Film Bisu Berkualitas yang Wajib Anda Tonton - Male Indonesia
Film Bisu Berkualitas yang Wajib Anda Tonton
MALE ID | Entertainment

Apakah MALEnials pernah menonton film bisu alias tanpa suara? Barangkali Anda akan merasa heran, apabila di era modern seperti sekarang Anda ‘dipaksa’ menyaksikan adegan tanpa berisi suara atau dialog sedikitpun.

Male Indonesia
Image by skeeze from Pixabay

Pada dasarnya, film merupakan hiburan favorit masyarakat di seluruh dunia, sejak dulu hingga sekarang. Dari film berwarna hitam putih sampai yang full colour, film senantiasa mendapat tempat tersendiri di hati pecintanya.

Selama 40 tahun pertama kelahiran industri perfilman, rupanya belum ada film menggunakan audio atau dialog di antara pemainnya.
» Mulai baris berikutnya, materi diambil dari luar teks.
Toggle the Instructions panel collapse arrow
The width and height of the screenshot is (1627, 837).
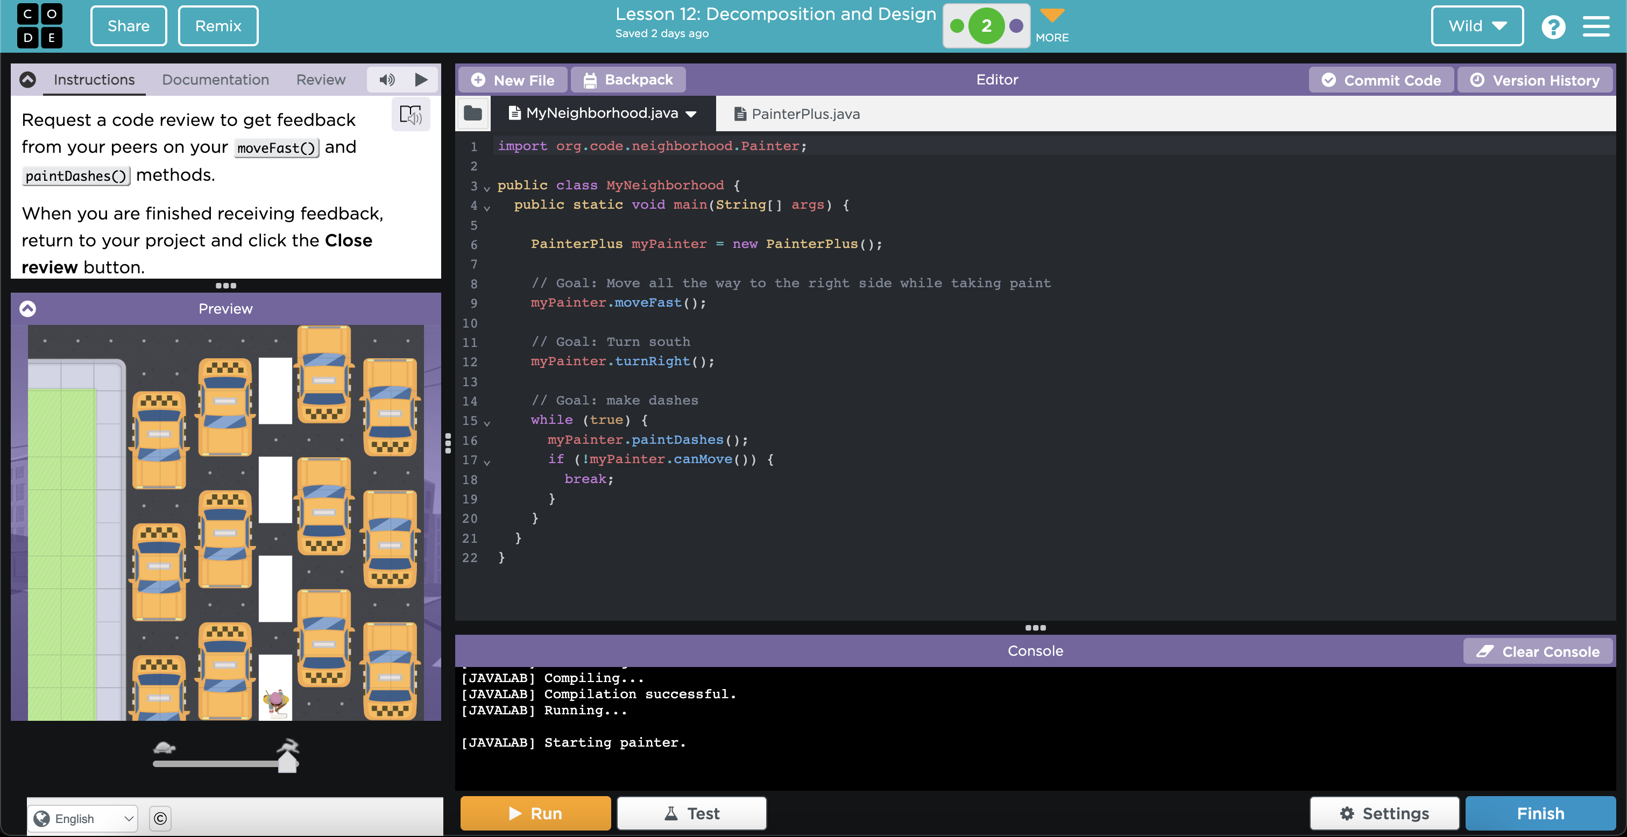point(27,80)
Penonton cuma bisa memahami jalan cerita melalui gestur sang aktor dan aktris.

Anda sudah penasaran terkait judul filmnya? Baiklah, tanpa berlama-lama lagi, inilah 6 film bisu zaman dulu yang tidak boleh Anda lewatkan.

Nosferatu (1922)

Nosferatu adalah film bisu asal negeri Jerman yang dianggap sebagai karya cukup berpengaruh di dunia perfilman. Film bergenre horor ini menceritakan tentang Drakula yang akhirnya dilarang tayang. Setelah sempat menghilang dari peredaran, Nosferatu berhasil dibuat kembali pada tahun 1929 dan menempati peringkat 21 di The 100 Best Film of World Cinema.

Metropolis (1927)

Metropolis menjadi film bergenre sci-fi terbaik untuk film tanpa dialog yang pernah ada. Disutradarai oleh Fritz Lang, film bercerita tentang krisis sosial antara atasan dan para pekerja. Karena satu dan lain hal, beberapa adegan mesti dipotong dan mendapat banyak sensor sebelum dirilis secara resmi pada 1927. 

The Gold Rush (1925)

The Gold Rush masih menjadi salah satu film paling berkesan yang disutradarai oleh Charlie Chaplin pada tahun 1925. Film ini sempat memperoleh penghargaan bergengsi yaitu Best Sound Recording and Best Music ketika dirilis ulang di tahun 1942.

The Lodger (1927)

Dirilis pada tahun 1927, film berjudul The Lodger karya Alfred Hitchcock dipersonifikasikan dalam sosok pembunuh berantai di London, ‘The Avenger’ yang menargetkan wanita berambut blonde guna dihabisi setiap hari Selasa malam. .

City Lights (1931)

City Lights disutradarai dan dibintangi oleh Charlie Chaplin, sekaligus menjadi film terakhirnya yang dirilis di tahun 1931. Banyak penikmat film menganggap City Lights sebagai film bisu terbaik yang pernah diperankan Chaplin. Film bercerita tentang dirinya yang menyukai wanita cantik seorang tunanetra, serta bersahabat dengan jutawan pecandu alkohol.

The General (1926)

The General kerap disebut-sebut sebagai film ‘tersunyi’ yang pernah ada. Pasalnya, nyaris tak ada suara sedikitpun sejak awal cerita. Film tersebut adalah keseluruhan gambaran yang terjadi selama Perang Sipil Amerika disertai aksi, petualangan dan komedi.